Format: {Row; Column1, Column2}

 

1. {ReadOnly; PreparedSuccess, Committing}
2. {Aborted; PreparedSuccess, Committing}

3. {Committed; PreparedSuccess, Aborting}

 

 

*From:* Ram Jeyaraman [mailto:Ram.Jeyaraman@microsoft.com]
*Sent:* Tuesday, March 28, 2006 10:25 AM
*To:* ws-tx@lists.oasis-open.org <mailto:ws-tx@lists.oasis-open.org>
*Subject:* [ws-tx] Issue 041 - WS-AT: Invalid events should not cause

defined transitions

 

This is identified as WS-TX issue 041.

 

Please ensure follow-ups have a subject line starting "Issue 041 - 
WS-AT: Invalid events should not cause defined transitions".

------------------------------------------------------------------------

*From:* Peter Furniss [mailto:peter.furniss@erebor.co.uk]
*Sent:* Monday, March 27, 2006 1:33 PM
*To:* ws-tx@lists.oasis-open.org <mailto:ws-tx@lists.oasis-open.org>
*Subject:* [ws-tx] New issue: WS-AT: Invalid events should not cause 
defined transitions

 

Issue name -- WS-AT: Invalid events should not cause defined

transitions

 

PLEASE DO NOT REPLY TO THIS EMAIL OR START A DISCUSSISON THREAD UNTIL

THE ISSUE IS ASSIGNED A NUMBER.

 

The issues coordinators will notify the list when that has occurred.

(Challenges)
**a)** Extract the part of the issue 041 email thread from "PLEASE DO NOT" to "that has occurred.".
**b)** Extend the issue 041 email thread beyond its final line.
The listing has no connection to the issue 041 email thread.

(Provided material)
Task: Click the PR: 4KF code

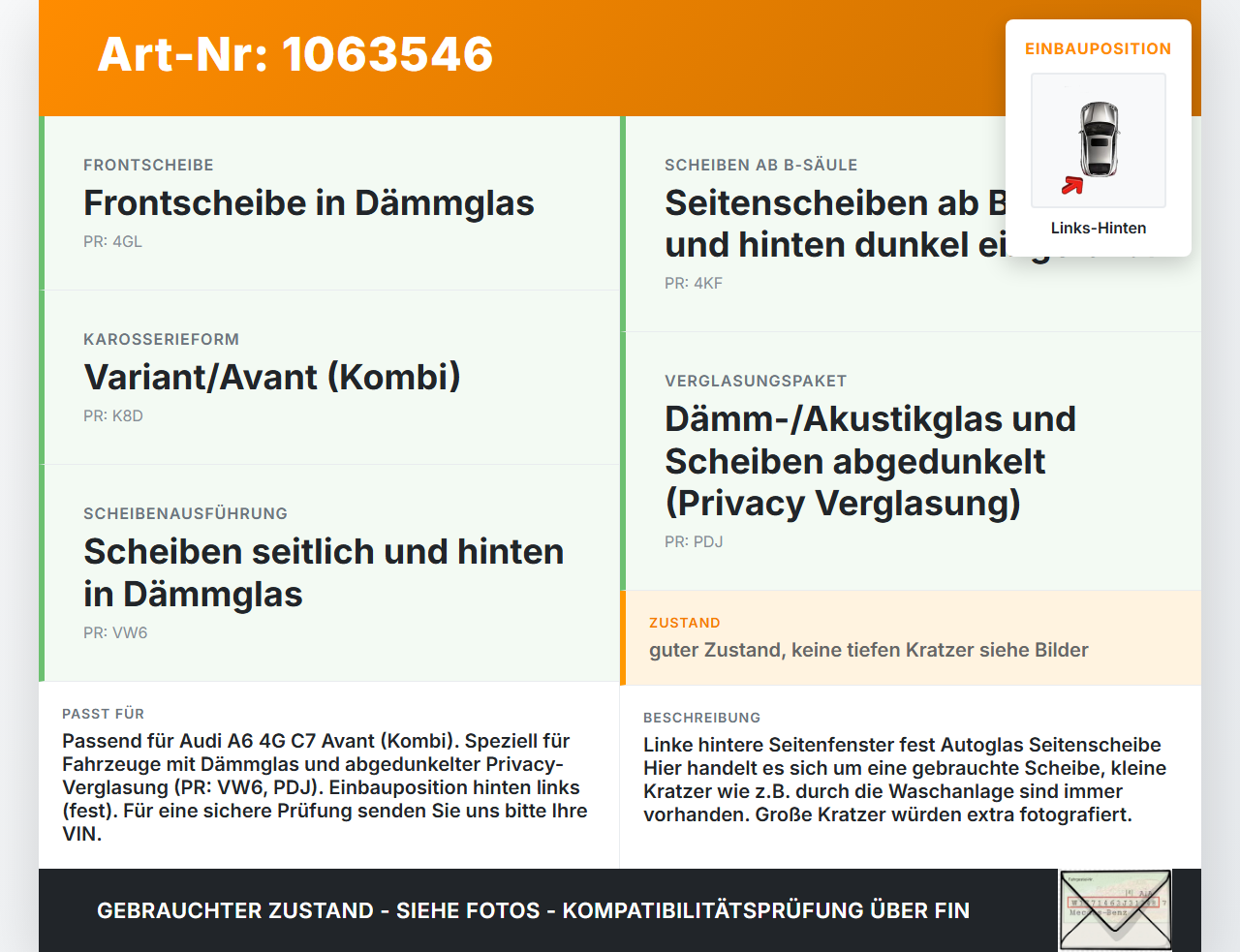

(Set of answers)
**a)**
PLEASE DO NOT REPLY TO THIS EMAIL OR START A DISCUSSISON THREAD UNTIL

THE ISSUE IS ASSIGNED A NUMBER.

 

The issues coordinators will notify the list when that has occurred.

**b)**
Target document and draft:

 

Protocol:  WS-AT

 

Artifact:  spec

 

Draft:

 

AT spec cd 1

 

Link to the document referenced:

http://www.oasis-open.org/committees/download.php/17311/wstx-wscoor-1.1-
spec-cd-01.pdf

http://www.oasis-open.org/committees/download.php/17325/wstx-wsat-1.1-sp
ec-cd-01.pdf

 

Section and PDF line number:

 

ws-at section 10, lines 503/505
 coordinator table: Committed/Active, Committed/Preparing
 pariticipant table: Commit/Active, Commit/Preparing
ws-at: seciton 6.1, line 371

 

Issue type:

 

Design/Editorial

 


Related issues:

 


Issue Description:

 

The receipt of a message when the receiver is in a state such that 
the event cannot occur between correct implementations should not 
cause a state transition and allow the transaction to complete 
"successfully".

 

There is no need to distinguish "InvalidState" and 
"InconsistentInternalState".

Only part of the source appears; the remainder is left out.